[[ The records open ]]
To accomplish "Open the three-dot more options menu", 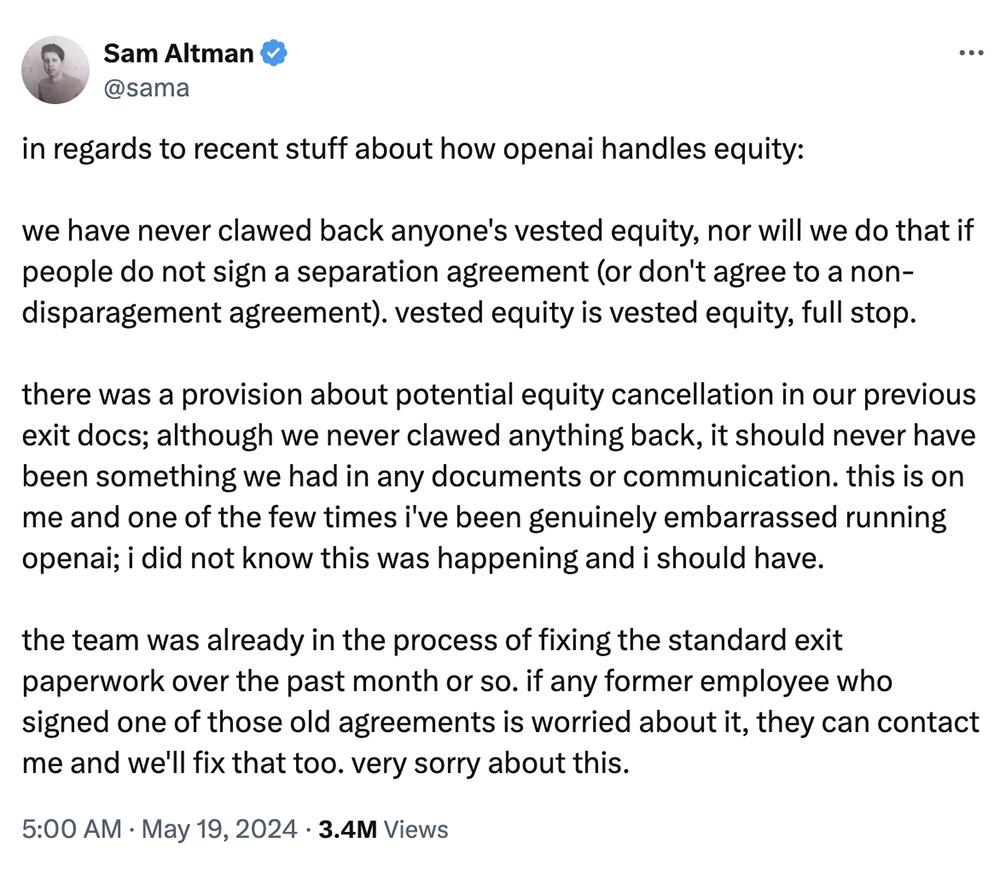I will coord(970,53).
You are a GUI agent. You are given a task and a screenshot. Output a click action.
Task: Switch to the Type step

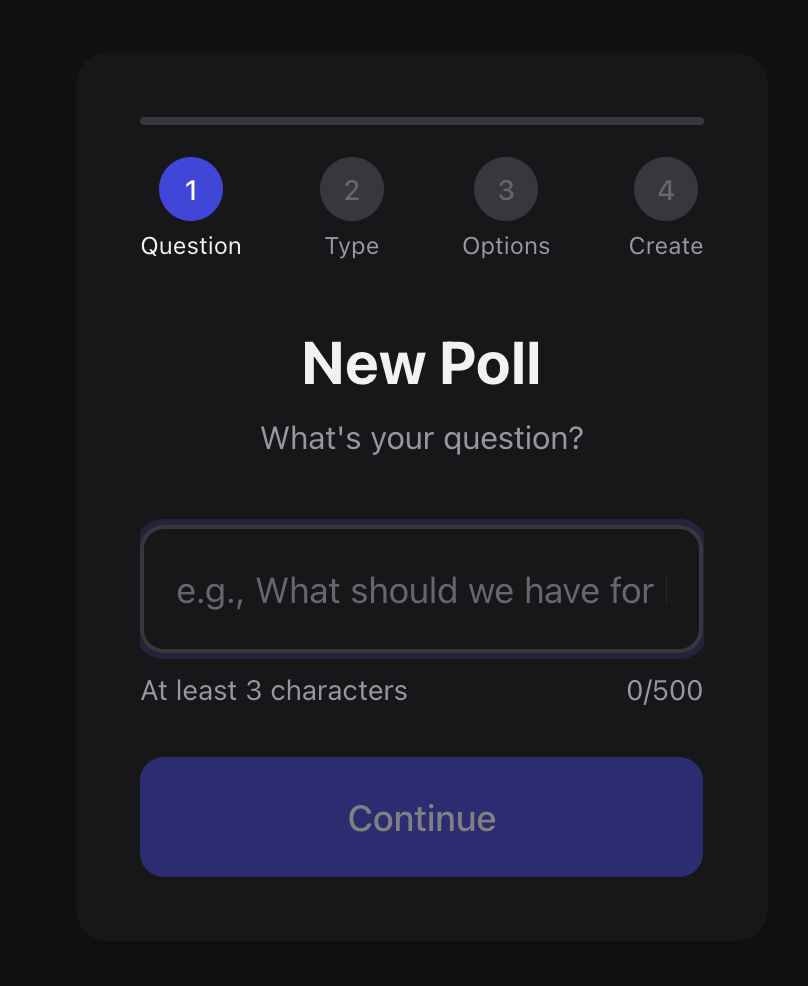click(x=351, y=245)
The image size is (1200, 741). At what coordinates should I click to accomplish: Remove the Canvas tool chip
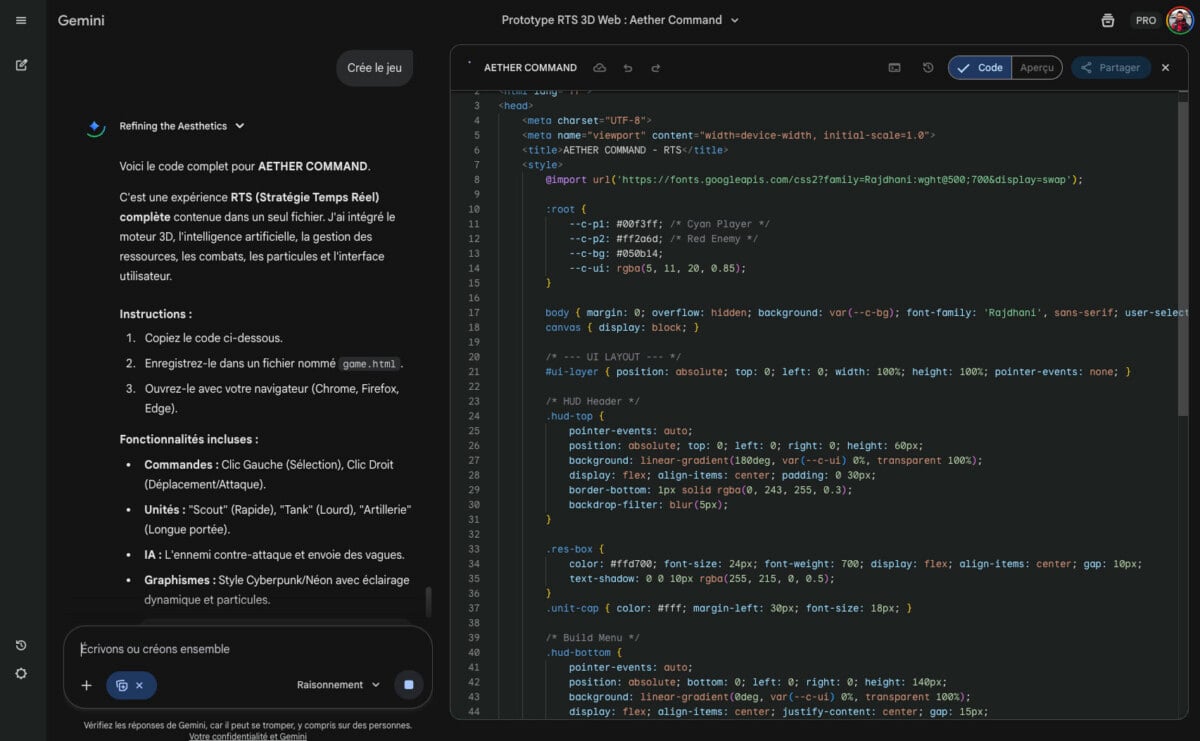click(x=140, y=685)
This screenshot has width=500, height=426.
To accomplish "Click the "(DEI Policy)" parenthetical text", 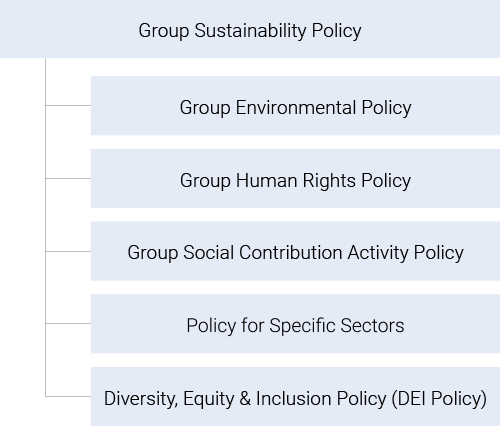I will tap(439, 399).
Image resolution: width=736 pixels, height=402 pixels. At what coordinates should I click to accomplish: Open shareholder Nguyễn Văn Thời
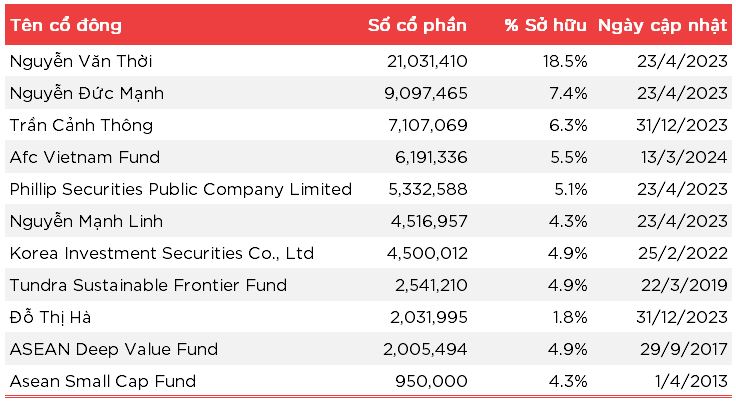pyautogui.click(x=81, y=61)
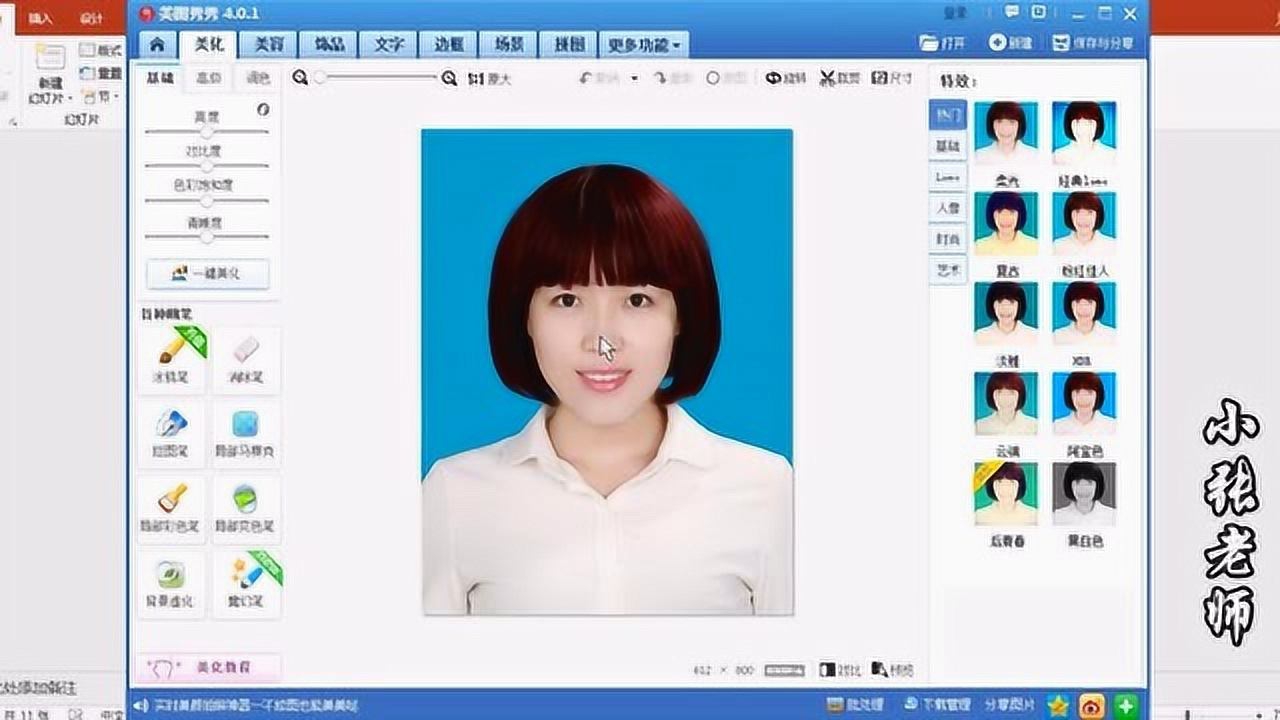
Task: Toggle the 对比 compare view
Action: pos(848,670)
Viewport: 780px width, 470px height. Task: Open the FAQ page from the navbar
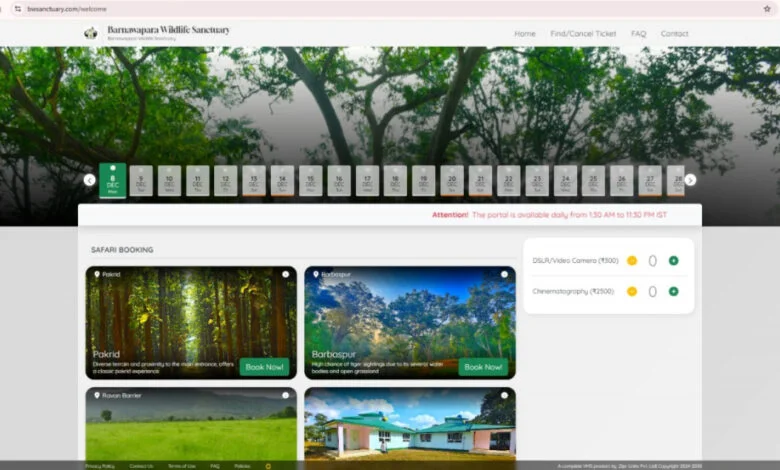tap(638, 34)
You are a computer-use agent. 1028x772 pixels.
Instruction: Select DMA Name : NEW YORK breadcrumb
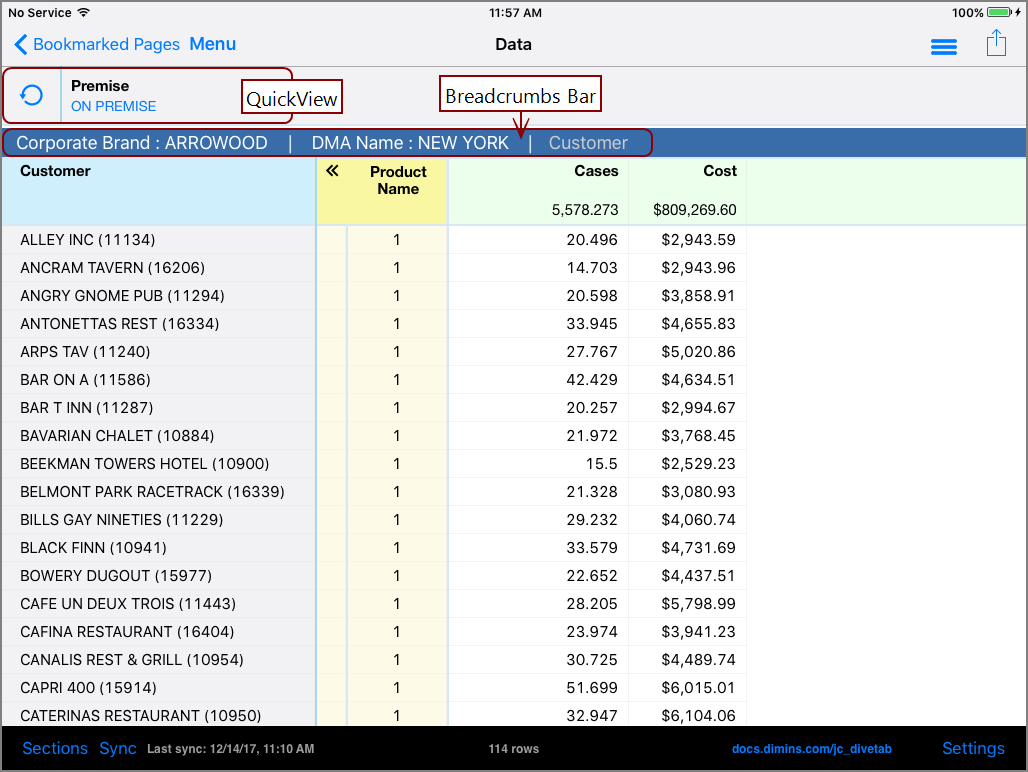(410, 143)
[[ The records closed ]]
*Exercise prompt*. If a line in the entries above has the word "screenshot", copy it.

*Your response*.
You are a GUI agent. You are given a task and a screenshot. Output a click action.
This screenshot has width=500, height=426.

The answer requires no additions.